Riporto qui un’intervista a Silvana Sperati, presidente dell’Associazione Bruno Munari, pubblicata sulla rivista online La vita scolastica.Bruno Munari fu artista, designer e scrittore tra i maggiori del secolo scorso. Dedicò un interesse particolare al mondo dell’infanzia e dell’educazione. Alla scuola di oggi consegna una proposta assai attuale: il laboratorio come luogo della migliore educazione, la creatività come “ricerca sincera di varianti”, un metodo che risiede nel “creare relazioni tra gli elementi conosciuti”. L’Associazione Bruno Munari ne prosegue ufficialmente il metodo e la ricerca che indicò l’artista. Promuove seminari, laboratori, eventi, mostre in Italia e nel mondo ed è l'unica deputata alla formazione sul Metodo Munari. Per maggiori informazioni è possibile consultare il sito www.brunomunari.it.

# Materiale fornito
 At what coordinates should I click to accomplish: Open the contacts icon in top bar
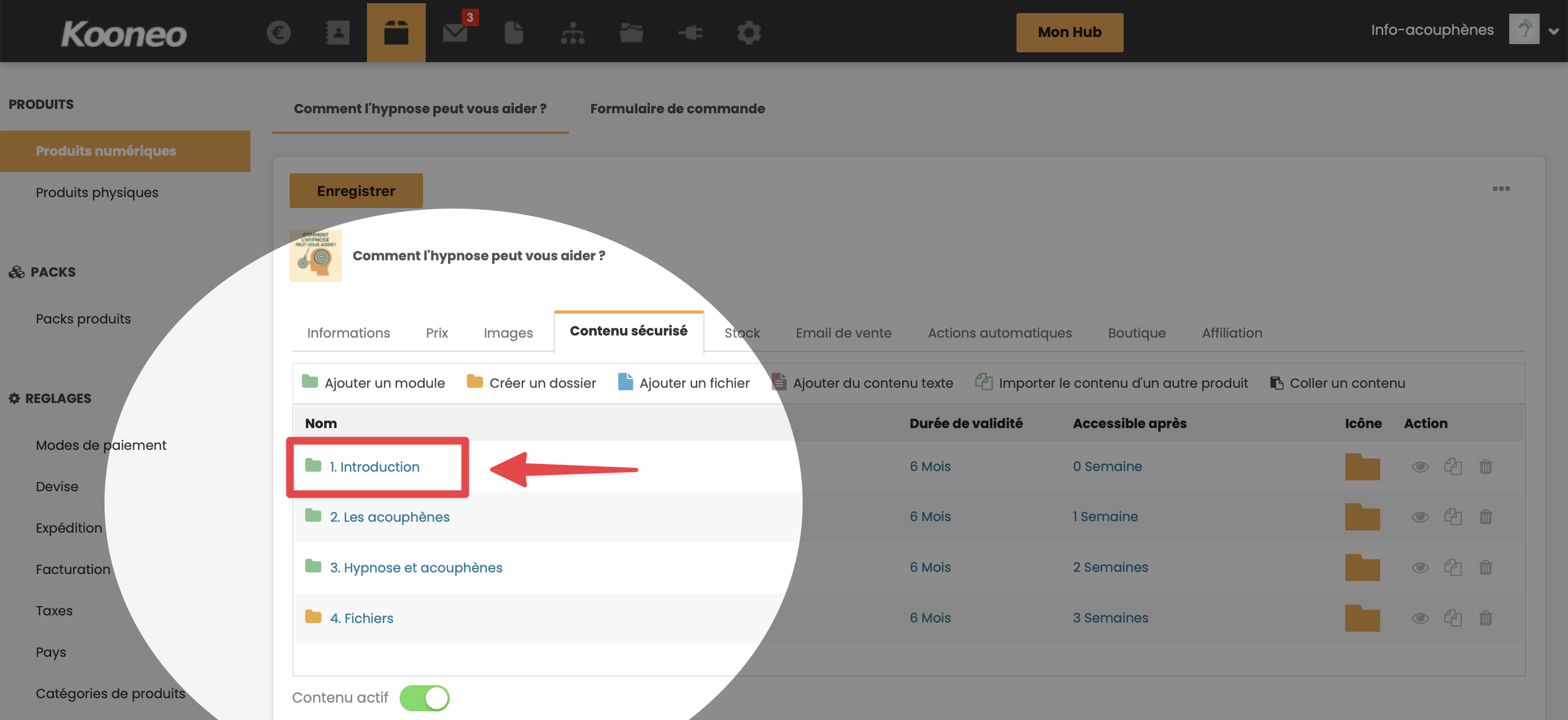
* * *
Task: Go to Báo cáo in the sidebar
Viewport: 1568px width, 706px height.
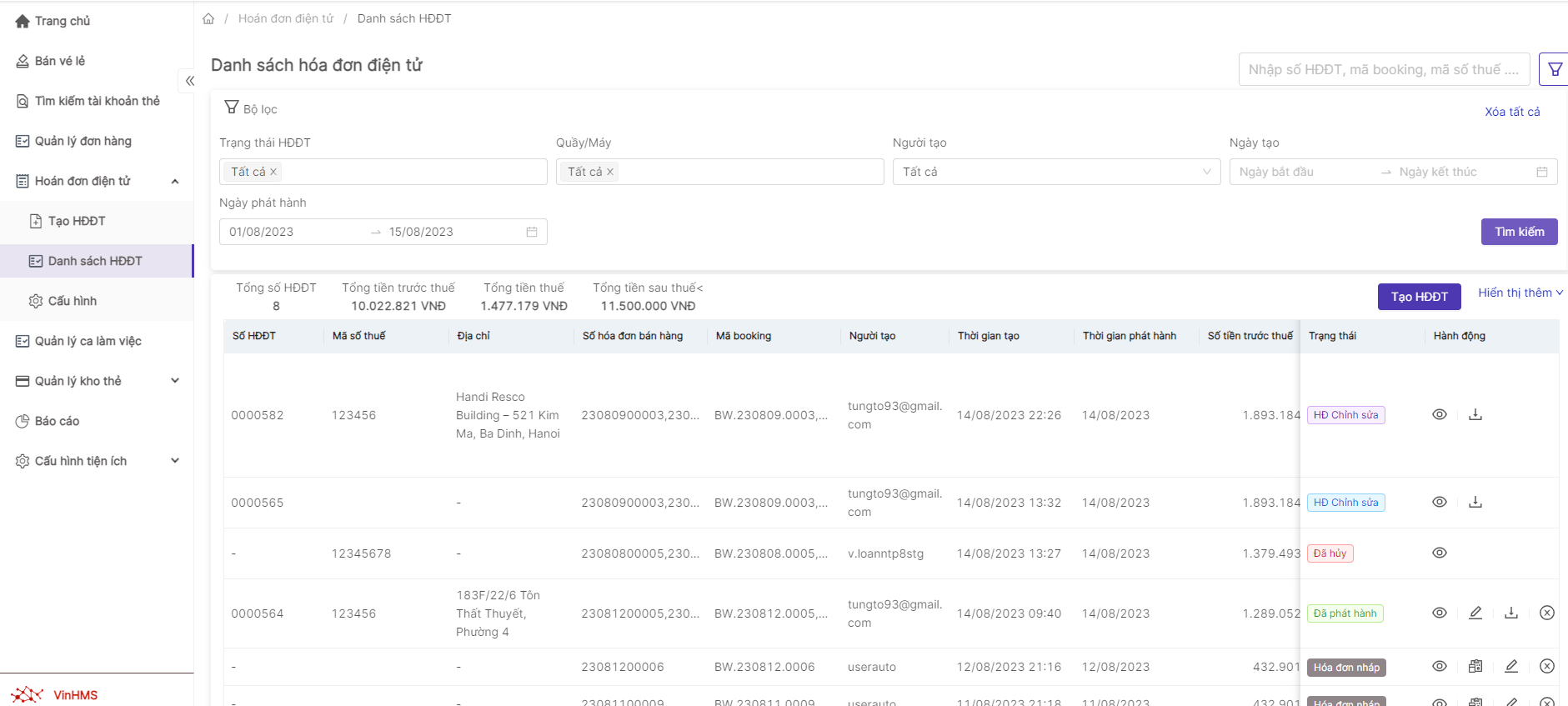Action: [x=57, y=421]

# Consegna
Trascrivi alla lettera la parte del brano su Bruno Munari compresa tra "Riporto qui un’intervista" e "il sito www.brunomunari.it.", estremi inclusi. Questo materiale viene da un'altra fonte.

# Soluzione
Riporto qui un’intervista a Silvana Sperati, presidente dell’Associazione Bruno Munari, pubblicata sulla rivista online La vita scolastica.Bruno Munari fu artista, designer e scrittore tra i maggiori del secolo scorso. Dedicò un interesse particolare al mondo dell’infanzia e dell’educazione. Alla scuola di oggi consegna una proposta assai attuale: il laboratorio come luogo della migliore educazione, la creatività come “ricerca sincera di varianti”, un metodo che risiede nel “creare relazioni tra gli elementi conosciuti”. L’Associazione Bruno Munari ne prosegue ufficialmente il metodo e la ricerca che indicò l’artista. Promuove seminari, laboratori, eventi, mostre in Italia e nel mondo ed è l'unica deputata alla formazione sul Metodo Munari. Per maggiori informazioni è possibile consultare il sito www.brunomunari.it.